[[ Records, beginning ]]

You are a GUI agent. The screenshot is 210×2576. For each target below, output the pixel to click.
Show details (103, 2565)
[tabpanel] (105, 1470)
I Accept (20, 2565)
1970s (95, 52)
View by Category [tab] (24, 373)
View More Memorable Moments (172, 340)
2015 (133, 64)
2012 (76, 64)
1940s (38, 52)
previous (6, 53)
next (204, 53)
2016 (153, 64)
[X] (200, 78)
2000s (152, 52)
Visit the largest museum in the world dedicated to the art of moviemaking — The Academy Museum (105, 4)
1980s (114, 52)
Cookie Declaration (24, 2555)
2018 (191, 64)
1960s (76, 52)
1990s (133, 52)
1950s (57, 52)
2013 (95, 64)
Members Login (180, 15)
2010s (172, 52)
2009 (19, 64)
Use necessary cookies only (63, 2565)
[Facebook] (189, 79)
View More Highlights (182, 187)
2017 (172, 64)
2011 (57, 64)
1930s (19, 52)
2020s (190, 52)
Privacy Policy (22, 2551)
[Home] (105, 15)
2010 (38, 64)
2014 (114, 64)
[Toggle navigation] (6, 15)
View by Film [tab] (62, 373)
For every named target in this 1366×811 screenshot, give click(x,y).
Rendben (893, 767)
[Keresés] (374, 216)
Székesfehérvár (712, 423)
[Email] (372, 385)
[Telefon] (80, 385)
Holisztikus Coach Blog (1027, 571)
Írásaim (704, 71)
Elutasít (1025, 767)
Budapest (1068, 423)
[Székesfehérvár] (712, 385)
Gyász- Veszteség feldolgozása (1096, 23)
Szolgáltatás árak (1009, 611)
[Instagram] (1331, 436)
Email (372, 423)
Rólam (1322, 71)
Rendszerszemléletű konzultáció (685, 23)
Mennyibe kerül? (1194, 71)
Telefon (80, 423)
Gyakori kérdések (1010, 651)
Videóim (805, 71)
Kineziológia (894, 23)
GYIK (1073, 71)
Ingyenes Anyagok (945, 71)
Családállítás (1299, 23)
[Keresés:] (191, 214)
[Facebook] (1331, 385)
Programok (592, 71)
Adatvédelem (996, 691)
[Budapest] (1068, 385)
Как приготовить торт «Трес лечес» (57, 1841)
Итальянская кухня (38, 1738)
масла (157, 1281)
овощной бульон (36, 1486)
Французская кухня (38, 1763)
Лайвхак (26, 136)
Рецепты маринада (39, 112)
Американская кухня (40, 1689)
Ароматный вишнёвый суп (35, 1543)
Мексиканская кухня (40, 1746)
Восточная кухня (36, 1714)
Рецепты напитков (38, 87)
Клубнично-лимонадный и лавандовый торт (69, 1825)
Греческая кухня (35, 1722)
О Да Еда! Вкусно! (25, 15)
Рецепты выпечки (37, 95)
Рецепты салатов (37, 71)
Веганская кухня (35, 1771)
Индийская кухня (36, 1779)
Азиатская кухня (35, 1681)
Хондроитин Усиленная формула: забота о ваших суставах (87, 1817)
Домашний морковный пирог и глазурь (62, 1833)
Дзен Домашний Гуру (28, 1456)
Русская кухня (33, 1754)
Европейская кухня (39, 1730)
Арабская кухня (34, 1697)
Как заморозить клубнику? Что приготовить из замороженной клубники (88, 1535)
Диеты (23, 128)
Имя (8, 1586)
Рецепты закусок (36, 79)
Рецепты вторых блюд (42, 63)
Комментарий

[[ Records, end ]]

§ Instructions to follow:
Look over the entries for "target", then copy every line that includes that string.

§ Exercise solution:
You are a GUI agent. The screenshot is 210×2576. For each target below, output the pixel to click.
For every named target in this 1366×811 screenshot, give click(x,y).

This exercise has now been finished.